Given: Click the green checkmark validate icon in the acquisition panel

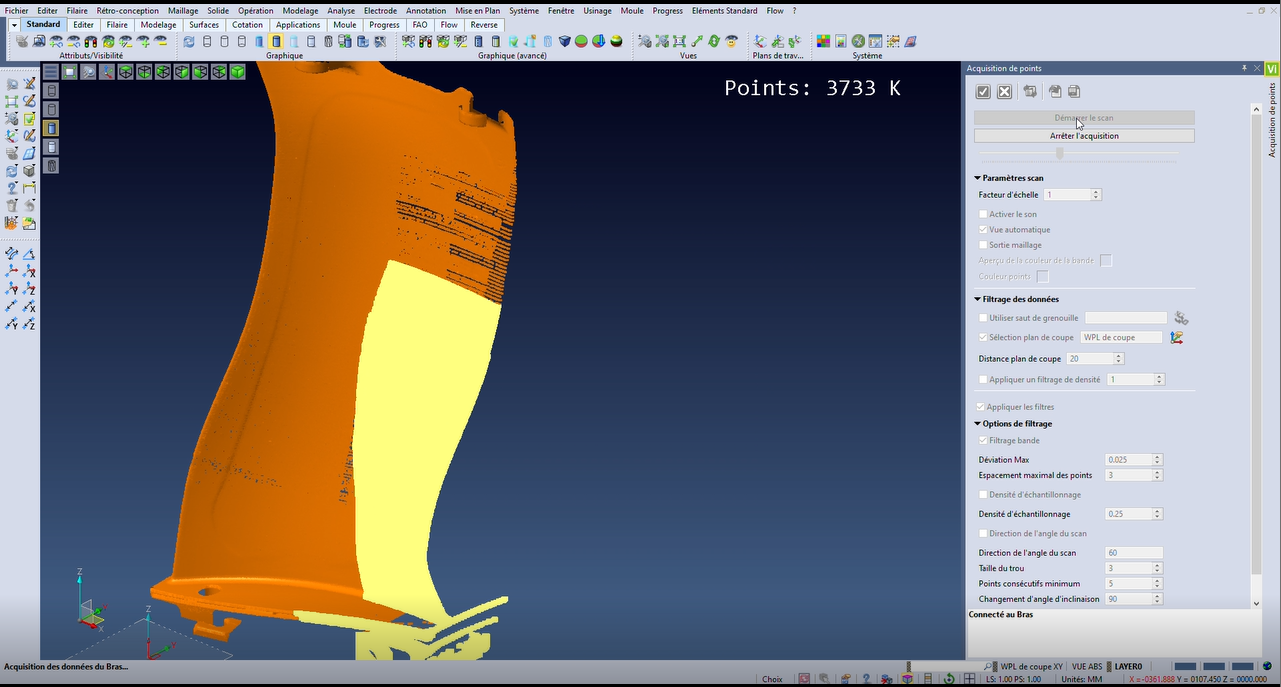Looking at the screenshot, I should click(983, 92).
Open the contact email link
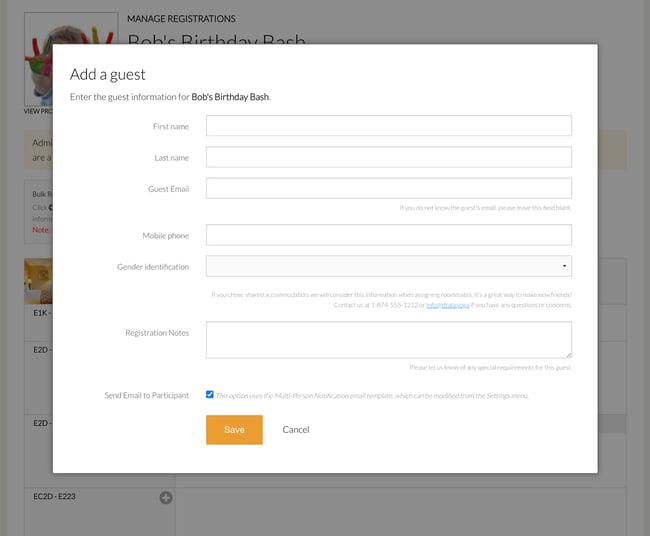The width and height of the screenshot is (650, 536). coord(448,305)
...
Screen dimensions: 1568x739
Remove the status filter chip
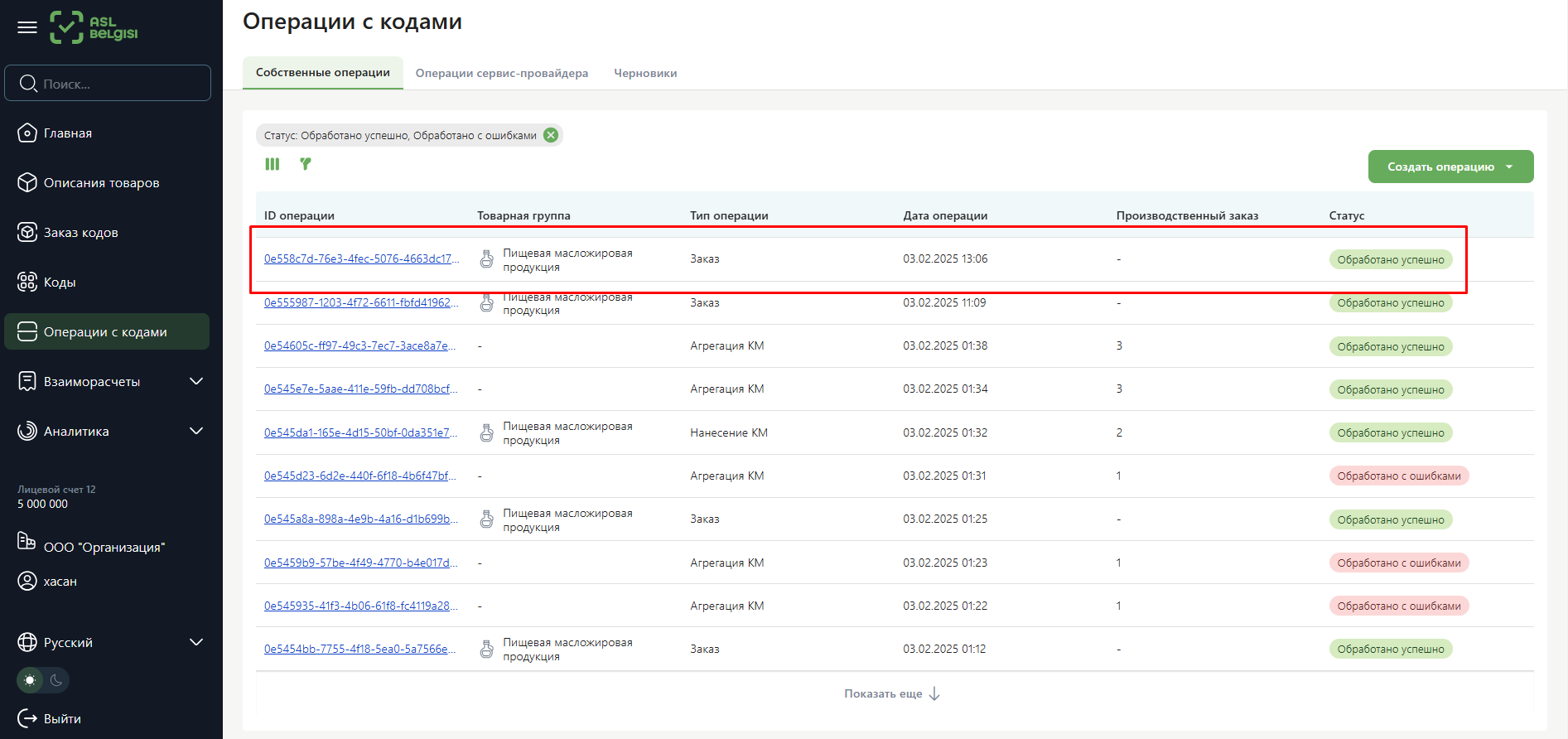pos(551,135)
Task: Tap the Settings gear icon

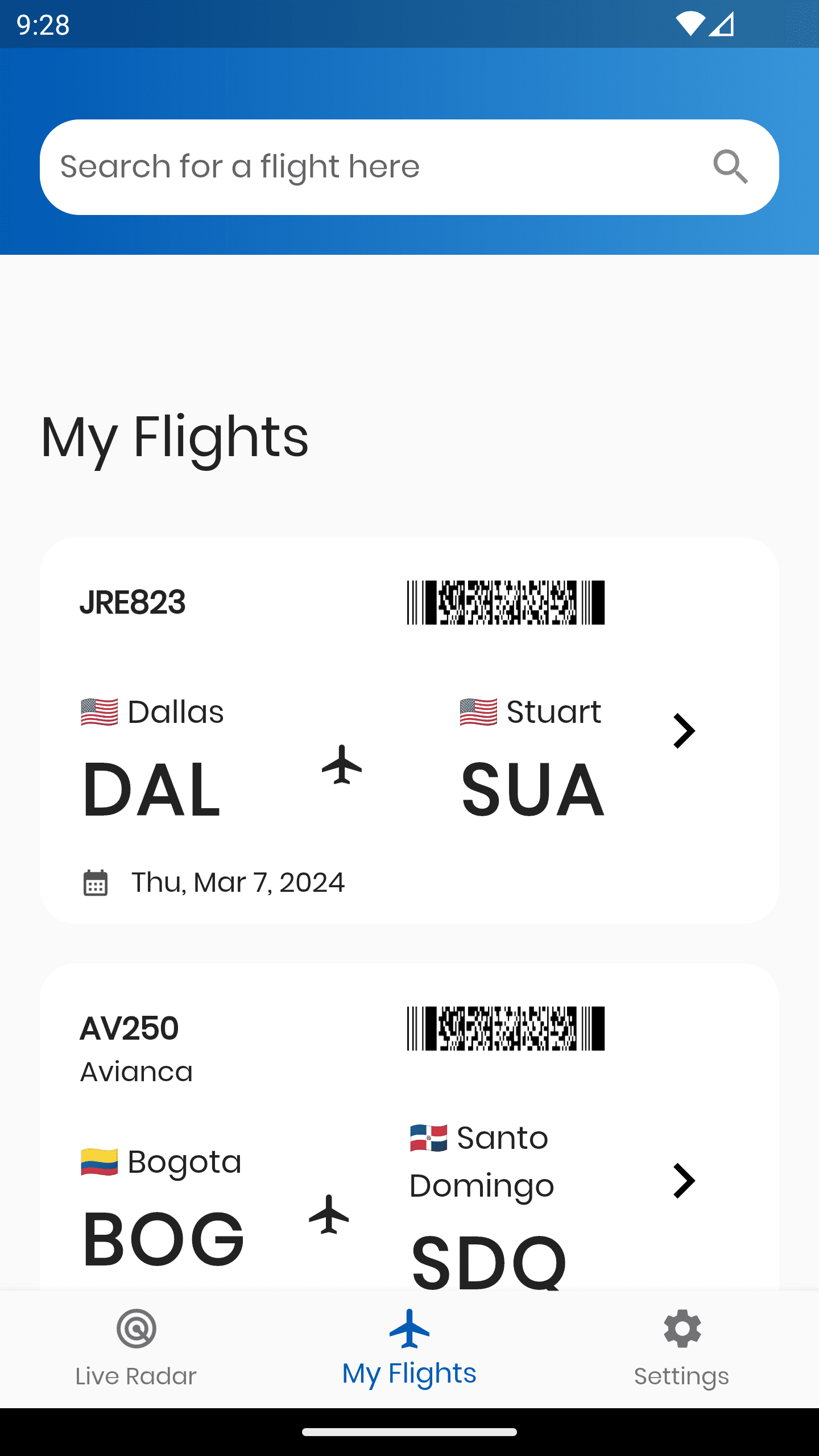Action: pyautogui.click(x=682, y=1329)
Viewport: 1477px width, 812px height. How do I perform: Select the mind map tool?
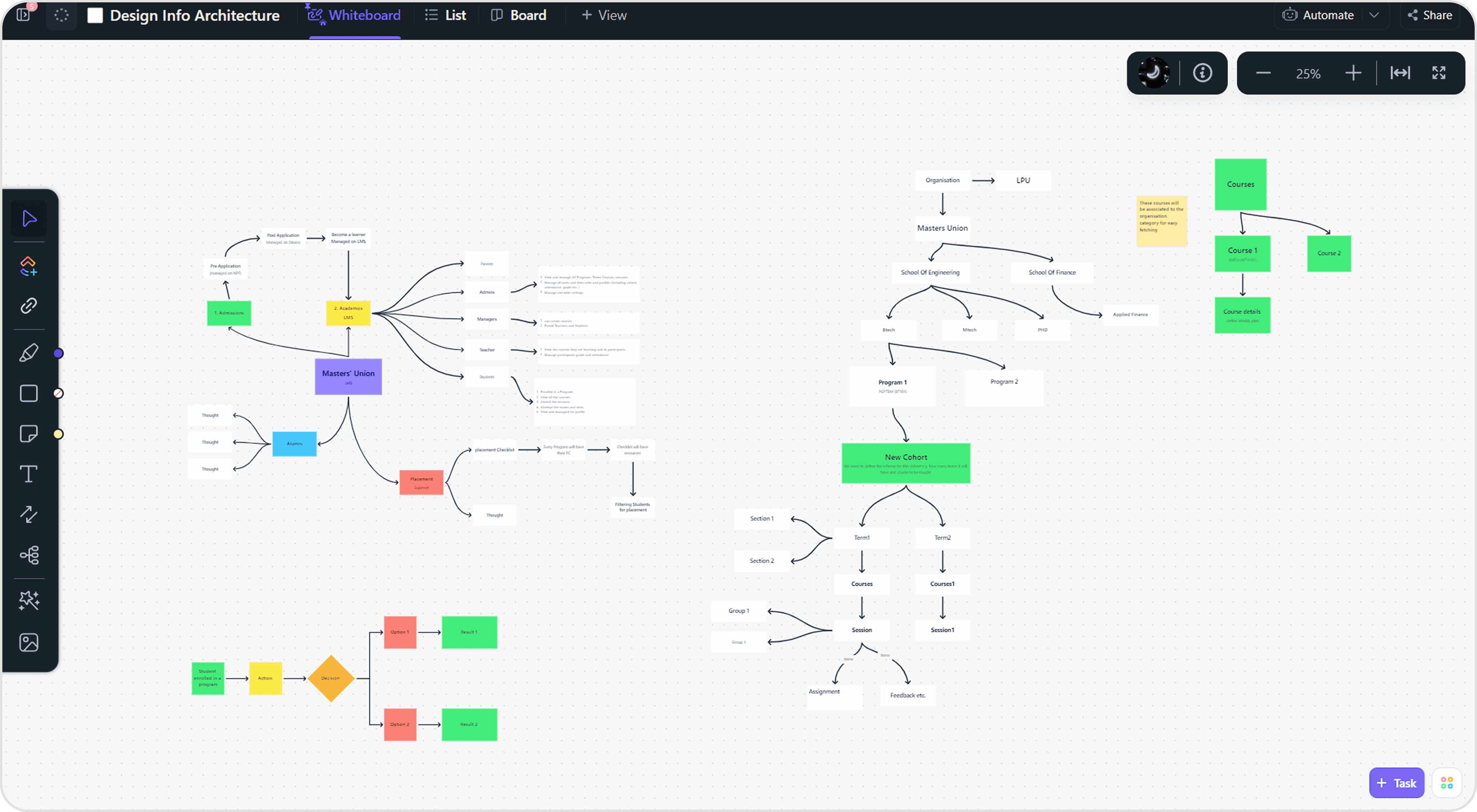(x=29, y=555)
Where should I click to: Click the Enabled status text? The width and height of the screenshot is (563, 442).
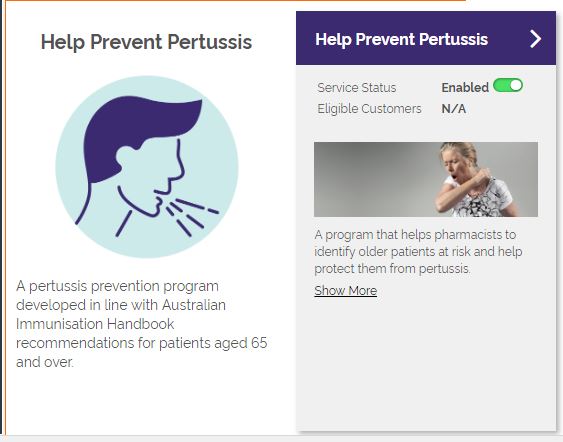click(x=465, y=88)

What to produce
Copy the records above from the line with "Given: Click the" to the line with "The width and height of the screenshot is (650, 536).", including both of those lines, and leave out the pictures.

Problem solution
Given: Click the green checkmark validate icon in the acquisition panel

Looking at the screenshot, I should click(983, 92).
Open the contact email link
The width and height of the screenshot is (650, 536). coord(448,305)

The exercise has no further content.